Extrait du texte
L'évaluation formative
Il s’agit d’une évaluation de l’interface utilisateur dont le but est d’identifier les forces et les faiblesses de la conception, d’identifier les erreurs d’utilisation non anticipées, d’itérer progressivement et d’améliorer l’interface avant sa version finale.
Quand la réaliser ?
Le plus tôt possible et tout au long du processus de développement. Les évaluations formatives doivent être menées à chaque étape clé de la conception. Elles permettent également compléter les étapes réalisées en amont (par exemple, l’analyse des risques d’usage).
Combien en réaliser ?
La norme EN 62366 recommande de réaliser deux à trois évaluations formatives, voire plus en fonction de la complexité de l’interface. En réalité, il n’existe pas de nombre magique et la décision d’arrêter se base sur le niveau de confiance du fabricant concernant son interface. Lorsque la conception est considérée comme suffisamment aboutie, une dernière évaluation formative, souvent sous forme de tests utilisateurs, peut être réalisée pour préparer l’évaluation sommative.
Sur quels éléments de l’interface utilisateur ?
Tous les éléments de l’interface peuvent faire l’objet d’évaluations : dispositif physique ou numérique, documentation, formation, packaging, étiquetage… quelle que soit leur niveau d’avancement (croquis, idées, prototypes, maquettes interactives, versions finalisées…).
Il est vivement recommandé de les initier le plus tôt possible : il est préférable d’identifier rapidement ce qui fonctionne ou non pour orienter la conception dans la bonne direction, plutôt que de le découvrir une fois le produit finalisé et les modifications coûteuses.

Consigne
D'après le texte sur l'évaluation formative, combien d'évaluations formatives la norme EN 62366 recommande-t-elle de réaliser ?

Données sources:
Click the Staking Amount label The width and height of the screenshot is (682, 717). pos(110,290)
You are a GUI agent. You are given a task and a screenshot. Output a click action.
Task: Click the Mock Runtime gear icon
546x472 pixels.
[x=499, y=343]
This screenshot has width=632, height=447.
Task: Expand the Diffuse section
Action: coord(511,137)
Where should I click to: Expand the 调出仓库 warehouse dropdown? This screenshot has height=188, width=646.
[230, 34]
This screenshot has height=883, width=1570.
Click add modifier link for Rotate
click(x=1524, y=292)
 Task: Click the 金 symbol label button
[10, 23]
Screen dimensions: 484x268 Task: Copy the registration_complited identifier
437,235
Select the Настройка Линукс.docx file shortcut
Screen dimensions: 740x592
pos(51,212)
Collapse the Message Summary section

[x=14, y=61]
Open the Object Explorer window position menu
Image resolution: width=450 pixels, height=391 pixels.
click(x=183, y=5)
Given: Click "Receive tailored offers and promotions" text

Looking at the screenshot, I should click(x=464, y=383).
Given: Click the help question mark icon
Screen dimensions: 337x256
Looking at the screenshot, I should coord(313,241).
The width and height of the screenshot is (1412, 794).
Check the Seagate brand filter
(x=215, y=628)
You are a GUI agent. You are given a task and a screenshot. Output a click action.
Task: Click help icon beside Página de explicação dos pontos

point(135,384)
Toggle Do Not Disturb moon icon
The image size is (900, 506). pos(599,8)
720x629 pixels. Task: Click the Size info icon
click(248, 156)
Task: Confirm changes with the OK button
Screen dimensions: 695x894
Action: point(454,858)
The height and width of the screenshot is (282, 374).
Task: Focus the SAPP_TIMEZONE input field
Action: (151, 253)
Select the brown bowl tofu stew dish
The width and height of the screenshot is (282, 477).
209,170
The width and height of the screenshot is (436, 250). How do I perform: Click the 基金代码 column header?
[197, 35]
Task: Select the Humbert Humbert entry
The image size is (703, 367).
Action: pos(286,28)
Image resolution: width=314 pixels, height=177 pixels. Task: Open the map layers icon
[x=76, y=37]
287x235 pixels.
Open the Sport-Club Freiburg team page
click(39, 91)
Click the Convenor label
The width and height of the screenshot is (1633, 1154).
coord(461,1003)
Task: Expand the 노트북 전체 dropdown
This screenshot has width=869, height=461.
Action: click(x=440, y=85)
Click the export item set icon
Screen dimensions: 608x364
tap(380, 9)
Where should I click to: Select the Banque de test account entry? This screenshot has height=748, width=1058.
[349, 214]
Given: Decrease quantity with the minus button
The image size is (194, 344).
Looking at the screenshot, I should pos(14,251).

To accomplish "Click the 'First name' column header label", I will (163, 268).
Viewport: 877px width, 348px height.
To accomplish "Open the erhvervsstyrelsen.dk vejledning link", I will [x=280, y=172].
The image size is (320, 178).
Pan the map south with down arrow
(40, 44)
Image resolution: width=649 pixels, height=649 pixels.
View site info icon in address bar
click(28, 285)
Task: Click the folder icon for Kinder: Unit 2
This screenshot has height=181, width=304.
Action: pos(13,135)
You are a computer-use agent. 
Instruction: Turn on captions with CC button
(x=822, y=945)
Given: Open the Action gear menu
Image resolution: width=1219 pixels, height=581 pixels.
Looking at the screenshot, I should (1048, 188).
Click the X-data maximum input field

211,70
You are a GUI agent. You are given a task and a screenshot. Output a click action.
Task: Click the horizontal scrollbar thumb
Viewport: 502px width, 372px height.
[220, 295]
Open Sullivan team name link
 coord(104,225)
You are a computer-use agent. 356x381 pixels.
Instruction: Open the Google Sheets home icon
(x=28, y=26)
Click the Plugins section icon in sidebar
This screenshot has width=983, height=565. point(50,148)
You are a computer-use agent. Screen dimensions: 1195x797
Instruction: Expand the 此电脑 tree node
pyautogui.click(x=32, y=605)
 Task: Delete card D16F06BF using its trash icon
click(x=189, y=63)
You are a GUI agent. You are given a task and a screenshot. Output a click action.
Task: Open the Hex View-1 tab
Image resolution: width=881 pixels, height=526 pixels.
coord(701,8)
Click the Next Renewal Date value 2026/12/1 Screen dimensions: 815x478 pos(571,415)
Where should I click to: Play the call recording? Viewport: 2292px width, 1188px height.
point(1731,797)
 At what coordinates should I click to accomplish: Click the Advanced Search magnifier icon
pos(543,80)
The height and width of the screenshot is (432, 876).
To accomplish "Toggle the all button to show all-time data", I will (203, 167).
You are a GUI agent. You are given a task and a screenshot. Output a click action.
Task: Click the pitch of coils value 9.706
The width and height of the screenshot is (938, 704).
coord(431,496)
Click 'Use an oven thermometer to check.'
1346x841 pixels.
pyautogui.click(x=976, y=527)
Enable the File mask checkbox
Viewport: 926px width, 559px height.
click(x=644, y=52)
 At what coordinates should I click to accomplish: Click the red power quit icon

Réponse rédigée
Deux à trois, voire plus en fonction de la complexité de l'interface.